Problem to work on: Beginning at the line containing "Task: Select Шахмурова Г. participant video", give again every line through the end of the data, unchanged and with both ends included. Drop any pictures.

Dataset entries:
────────────────
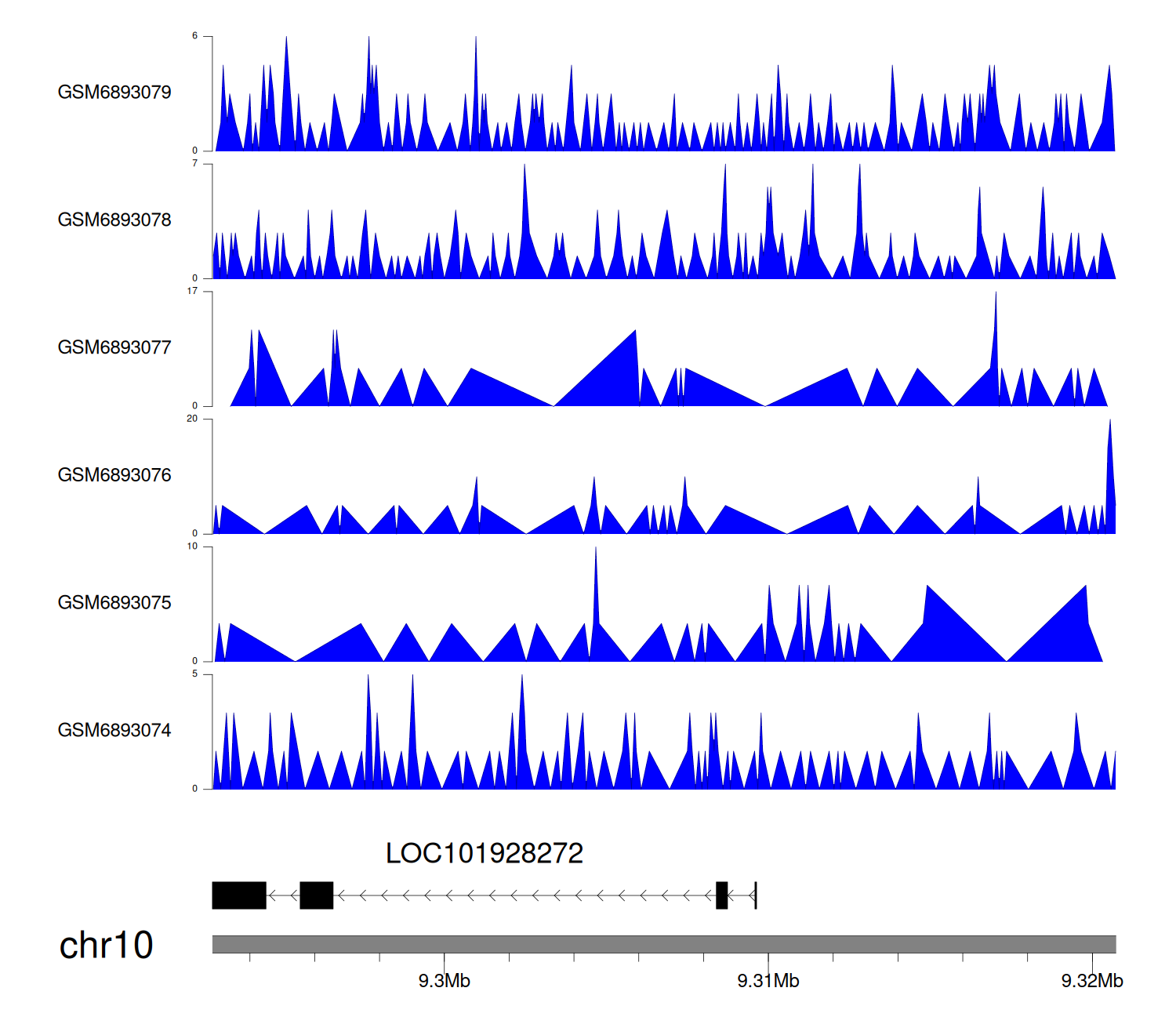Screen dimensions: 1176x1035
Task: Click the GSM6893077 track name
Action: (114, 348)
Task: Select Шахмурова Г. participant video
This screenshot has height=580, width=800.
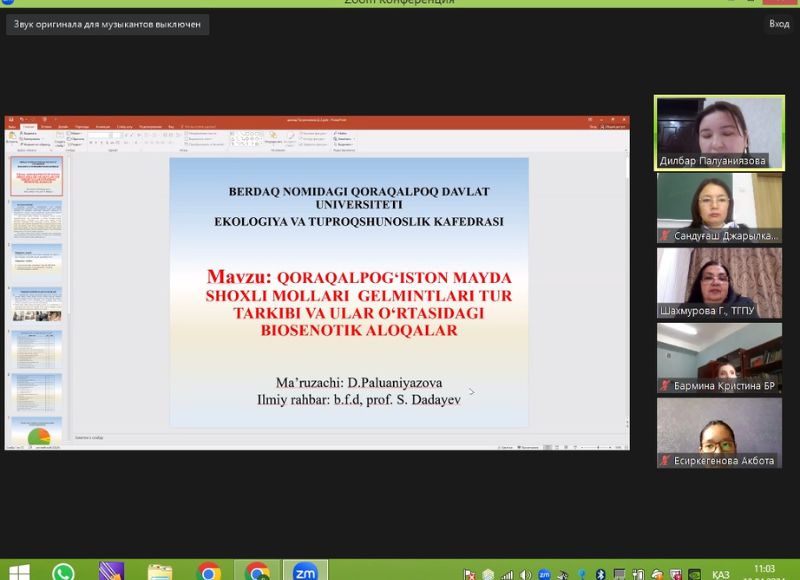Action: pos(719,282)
────────────────
Result below:
Task: Select Шахмурова Г. participant video
This screenshot has height=580, width=800.
Action: pos(719,282)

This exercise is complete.